**Information given**
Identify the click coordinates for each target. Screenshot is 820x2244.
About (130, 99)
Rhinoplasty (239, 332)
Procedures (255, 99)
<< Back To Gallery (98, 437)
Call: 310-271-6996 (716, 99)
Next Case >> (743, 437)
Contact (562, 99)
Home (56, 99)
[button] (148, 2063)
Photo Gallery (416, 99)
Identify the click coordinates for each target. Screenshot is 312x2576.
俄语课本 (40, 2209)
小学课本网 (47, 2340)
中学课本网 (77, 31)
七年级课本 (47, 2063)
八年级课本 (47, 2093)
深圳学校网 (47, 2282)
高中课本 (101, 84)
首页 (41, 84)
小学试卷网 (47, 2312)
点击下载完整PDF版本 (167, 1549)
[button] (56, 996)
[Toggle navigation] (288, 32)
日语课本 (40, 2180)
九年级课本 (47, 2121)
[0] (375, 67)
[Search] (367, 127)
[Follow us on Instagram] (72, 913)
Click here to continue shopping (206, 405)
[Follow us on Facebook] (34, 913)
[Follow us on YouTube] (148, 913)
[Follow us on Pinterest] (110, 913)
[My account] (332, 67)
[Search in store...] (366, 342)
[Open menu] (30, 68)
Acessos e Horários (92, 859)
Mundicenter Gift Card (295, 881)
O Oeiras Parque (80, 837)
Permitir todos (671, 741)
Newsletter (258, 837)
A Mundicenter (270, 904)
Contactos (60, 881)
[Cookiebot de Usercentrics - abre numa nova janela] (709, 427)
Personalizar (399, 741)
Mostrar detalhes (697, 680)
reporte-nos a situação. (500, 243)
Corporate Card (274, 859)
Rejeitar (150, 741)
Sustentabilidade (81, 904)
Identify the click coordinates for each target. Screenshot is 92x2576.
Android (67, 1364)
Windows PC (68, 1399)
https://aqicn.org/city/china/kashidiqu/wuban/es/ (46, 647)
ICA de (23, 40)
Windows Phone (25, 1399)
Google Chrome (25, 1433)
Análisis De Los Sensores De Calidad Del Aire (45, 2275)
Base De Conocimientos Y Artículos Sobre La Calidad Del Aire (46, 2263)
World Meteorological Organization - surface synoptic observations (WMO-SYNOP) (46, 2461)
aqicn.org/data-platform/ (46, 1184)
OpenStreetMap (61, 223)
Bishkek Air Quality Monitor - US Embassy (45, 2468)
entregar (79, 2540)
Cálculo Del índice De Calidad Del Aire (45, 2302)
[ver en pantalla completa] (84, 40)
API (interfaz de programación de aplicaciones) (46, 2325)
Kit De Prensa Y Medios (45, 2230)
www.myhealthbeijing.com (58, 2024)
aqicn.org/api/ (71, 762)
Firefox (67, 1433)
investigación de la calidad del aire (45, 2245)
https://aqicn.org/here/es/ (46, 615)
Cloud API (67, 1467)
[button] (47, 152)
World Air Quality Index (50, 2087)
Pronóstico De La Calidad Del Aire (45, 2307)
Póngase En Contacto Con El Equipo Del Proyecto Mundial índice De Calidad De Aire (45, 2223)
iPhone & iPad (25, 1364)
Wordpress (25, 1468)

**Work to complete**
Starting with the first record, copy everything through the final one exactly.

**Solution to this problem**
Identify the click coordinates for each target. Screenshot is 820x2244.
About (130, 99)
Rhinoplasty (239, 332)
Procedures (255, 99)
<< Back To Gallery (98, 437)
Call: 310-271-6996 (716, 99)
Next Case >> (743, 437)
Contact (562, 99)
Home (56, 99)
[button] (148, 2063)
Photo Gallery (416, 99)
Identify the click coordinates for each target. Screenshot is 312x2576.
俄语课本 (40, 2209)
小学课本网 (47, 2340)
中学课本网 (77, 31)
七年级课本 (47, 2063)
八年级课本 (47, 2093)
深圳学校网 (47, 2282)
高中课本 (101, 84)
首页 (41, 84)
小学试卷网 (47, 2312)
点击下载完整PDF版本 (167, 1549)
[button] (56, 996)
[Toggle navigation] (288, 32)
日语课本 (40, 2180)
九年级课本 (47, 2121)
[0] (375, 67)
[Search] (367, 127)
[Follow us on Instagram] (72, 913)
Click here to continue shopping (206, 405)
[Follow us on Facebook] (34, 913)
[Follow us on YouTube] (148, 913)
[Follow us on Pinterest] (110, 913)
[My account] (332, 67)
[Search in store...] (366, 342)
[Open menu] (30, 68)
Acessos e Horários (92, 859)
Mundicenter Gift Card (295, 881)
O Oeiras Parque (80, 837)
Permitir todos (671, 741)
Newsletter (258, 837)
A Mundicenter (270, 904)
Contactos (60, 881)
[Cookiebot de Usercentrics - abre numa nova janela] (709, 427)
Personalizar (399, 741)
Mostrar detalhes (697, 680)
reporte-nos a situação. (500, 243)
Corporate Card (274, 859)
Rejeitar (150, 741)
Sustentabilidade (81, 904)
Identify the click coordinates for each target. Screenshot is 92x2576.
Android (67, 1364)
Windows PC (68, 1399)
https://aqicn.org/city/china/kashidiqu/wuban/es/ (46, 647)
ICA de (23, 40)
Windows Phone (25, 1399)
Google Chrome (25, 1433)
Análisis De Los Sensores De Calidad Del Aire (45, 2275)
Base De Conocimientos Y Artículos Sobre La Calidad Del Aire (46, 2263)
World Meteorological Organization - surface synoptic observations (WMO-SYNOP) (46, 2461)
aqicn.org/data-platform/ (46, 1184)
OpenStreetMap (61, 223)
Bishkek Air Quality Monitor - US Embassy (45, 2468)
entregar (79, 2540)
Cálculo Del índice De Calidad Del Aire (45, 2302)
[ver en pantalla completa] (84, 40)
API (interfaz de programación de aplicaciones) (46, 2325)
Kit De Prensa Y Medios (45, 2230)
www.myhealthbeijing.com (58, 2024)
aqicn.org/api/ (71, 762)
Firefox (67, 1433)
investigación de la calidad del aire (45, 2245)
https://aqicn.org/here/es/ (46, 615)
Cloud API (67, 1467)
[button] (47, 152)
World Air Quality Index (50, 2087)
Pronóstico De La Calidad Del Aire (45, 2307)
Póngase En Contacto Con El Equipo Del Proyecto Mundial índice De Calidad De Aire (45, 2223)
iPhone & iPad (25, 1364)
Wordpress (25, 1468)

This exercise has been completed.